Saved you a click: new E-Ink display with a 60-120hz refresh rate
Live Paper is not E-Ink, so it shouldn’t have the same inherent issues with ghosting or refreshing.
E-ink is a very specific display technology with ink particles floating in oil controlled by magnetic fields. They don’t explicitly state what this Live Paper exactly is, but they do state it’s something that solves the downsides of typical reflective LCDs, so, probably one of those but better.
Actual e-inks have the benefit of looking like ink blobs on paper and not square pixels, and the image staying even when power is completely removed, and the massive downside that because they are being physically moved, it actually takes a bit of time so they have terrible refresh rates.Yeah it looks like a transflective LCD with an (optional) almost orange internal light. Would it make a decent e-reader or note taking device, sure, but it’s not e ink.
That video is extremely impressive. Hoooo boy.
It’s resurfacing old tech? My Sony Ericsson P800 from 20 years ago had a screen that worked great in direct sunlight. It worked best in direct sunlight, the brightest the sun, the better you could see. Downside is that in the dark it had poor illumination
It’s LCD with a reflective background and lateral illumination rather than backlight
Transreflective lcd doesn’t look great though, especially when viewed at angles, or when the room is bright enough to light the reflective layer but dark enough to require the backlight.
No idea what the niche would be for this as there are already excellent looking e-ink displays which can play video in a pinch. Who’s going to go for a shittier looking one just for a higher refresh rate? I don’t think many gamers are looking for shitty looking black and white screens.
Zooming and panning a pdf is arguably more comfortable with higher frame rate.
Fair enough but is that enough to buy a whole different computer with a much worse display? Modern e-ink displays can do probably 10-15 fps on high frame rate which, while not perfect, is probably adequate.
As opposed to buing a separate display for the computer?
I like to think this thing would be nice reading the news while having a breakfast or reading an e-book outside or at the bed, not near my computer. So it makes a lot of sense to build a tablet with this display technology.
Every use case you described is already filled much better IMO by the high fps e-ink tablets like the Boox Tab Ultra. I would not want to do any of those things on the shitty screen shown in this post.
Boox Tab Ultra
Looks pretty nice device! Even the camera makes a bit sense in the demo they give (though apparently in practice the scanning rarely works). And cheaper to boot as well. I might consider getting this one.
But is the display really better quality? Atleast the DPI is slightly higher at 219 on the Boox Tab Ultra vs 190 on the Daylight. And Boox weighs 70 grams less, and that’s the device some reviews call heavy (and some lightweight…).
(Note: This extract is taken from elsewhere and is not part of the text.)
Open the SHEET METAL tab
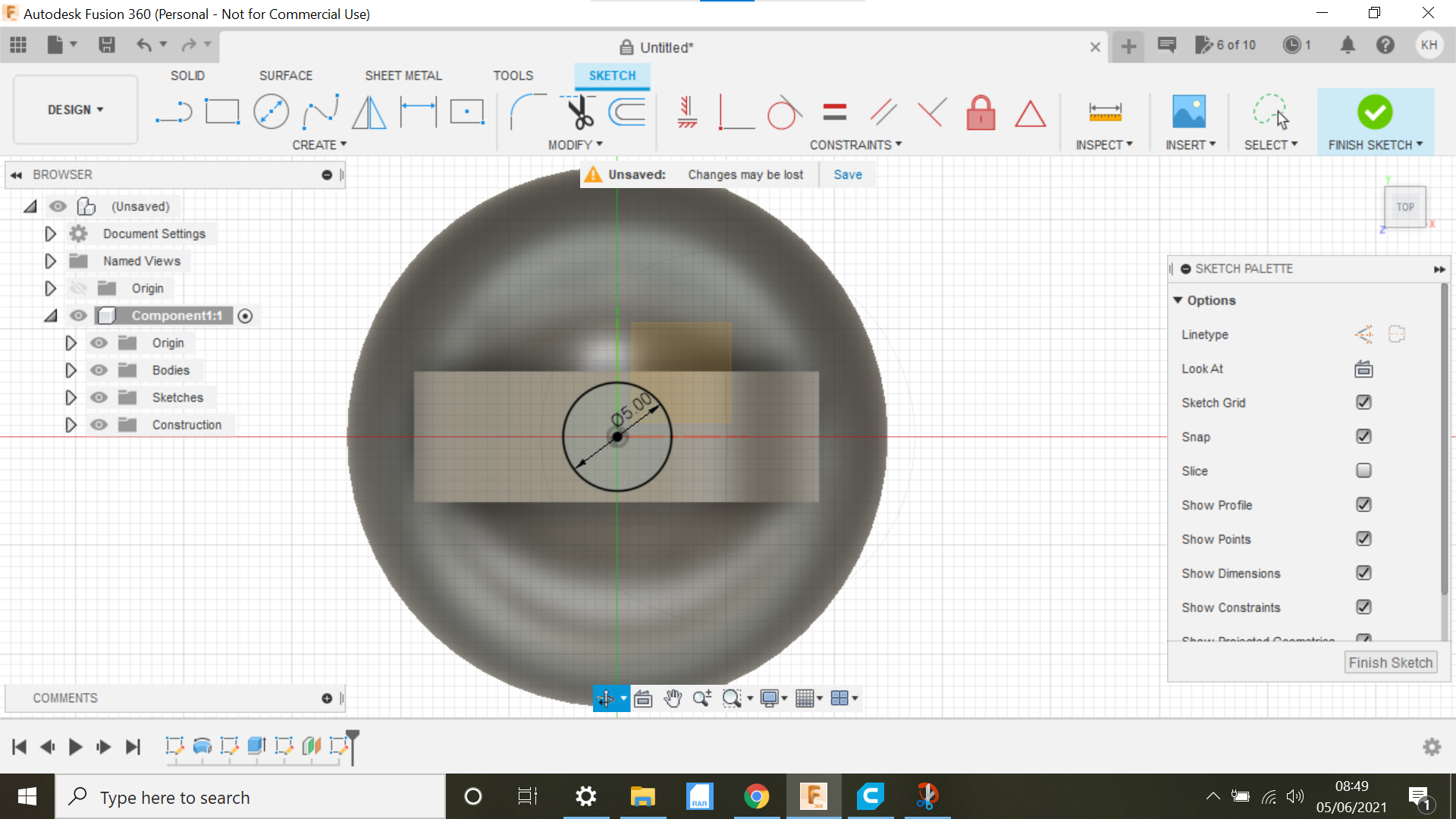 coord(403,75)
These reviews mention the slow display speed:
- https://www.xda-developers.com/boox-tab-ultra-review/
- https://www.techradar.com/reviews/onyx-boox-tab-ultra-review-an-e-ink-peg-in-an-ipad-hole even goes to describe it “distracting” and “Performance can’t keep up with fast typing”
- https://www.trustedreviews.com/reviews/onyx-boox-tab-ultra “Tab Ultra does let you choose between several refresh modes” and https://www.makeuseof.com/onyx-boox-tab-ultra-review/ "The HD preset works fine for casual reading, whereas the balanced mode works better when thumbing through documents or typing. Meanwhile, the fast mode is suggested for general website browsing, and ultrafast is more useful for video playback. "—surely if the display was always fast and working, this fidgeting would be pointless?
So perhaps there is some room for improvement? That being said, some other reviews don’t mention it and one says it’s faster than typical e-ink display, though that doesn’t sound immediately purely praising.
In the end it probably comes to the software: how fast it is, it well it works, how nice it is to use. It seems both have customized the standard Android, so I suppose the difference is in which one has done it better and which one has better custom apps. Per the reviews Boox doesn’t fare too well in this aspect. Maybe someone will make a comparative review of the devices.
Here is an alternative Piped link(s):
excellent looking e-ink displays which can play video in a pinch
Piped is a privacy-respecting open-source alternative frontend to YouTube.
I’m open-source; check me out at GitHub.
Hmm I hope it lives up to the hype. I wonder what this new display tech is.
Look at the video of the daylight. It’s a really ugly display IMO.
This looks surprisingly good. I’d love to see what these would eventually look like with color.